In that way, they can keep the representational range of the ensemble ([-1,1]) without changing the learning rate. So what is the motivation to keep the learning rate low instead of modifying the transform or adding a scale node (and creating a cleaner code)?

travis.dewolf · February 7, 2023, 2:03pm

Hm, I’ll be honest I think I’m missing what you’re saying. The code you posted does not seem cleaner to me. I find it more confusing to have extra terms scaling the learning rate that need to be accounted for when debugging instead of clearly setting the learning rate in one place. I’m not sure why keeping the learning rate at 1e-4 would be considered cleaner.

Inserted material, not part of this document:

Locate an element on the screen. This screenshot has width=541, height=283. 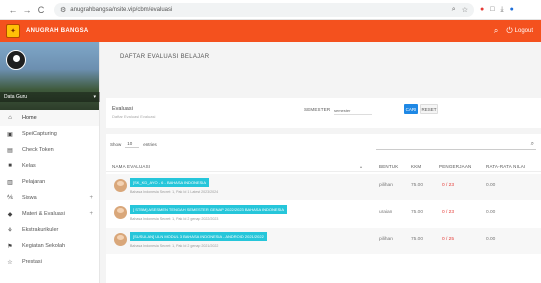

The two sets of code appear to implement the same functionality to me, so you still need the x10 scale up on the output. So, I’m a bit confused.

If it’s just a preference thing, go for it! I don’t have much to say about that.

nrofis · February 7, 2023, 2:28pm

Hmm, maybe it is preference. I was confused since they created a scale_node to scale the input signal and changed the learning rate to scale the error, then rescaled again in the post.

For me, it was not so intuitive that I needed to change the learning rate to control the error range then scale the opposite in the post node. I found it cleaner to scale the error separately, then adjust the learning rate based on the model behavior. I understand that the result is the same, but it just weird.

BTW, they could use 1e-4 in the learning rate and remove the x10 in the post

u += x[2:4] * 10  # add in the adaptive control signal

Anyway, it is probably a coding preference since it is identical mathematically. Thank you!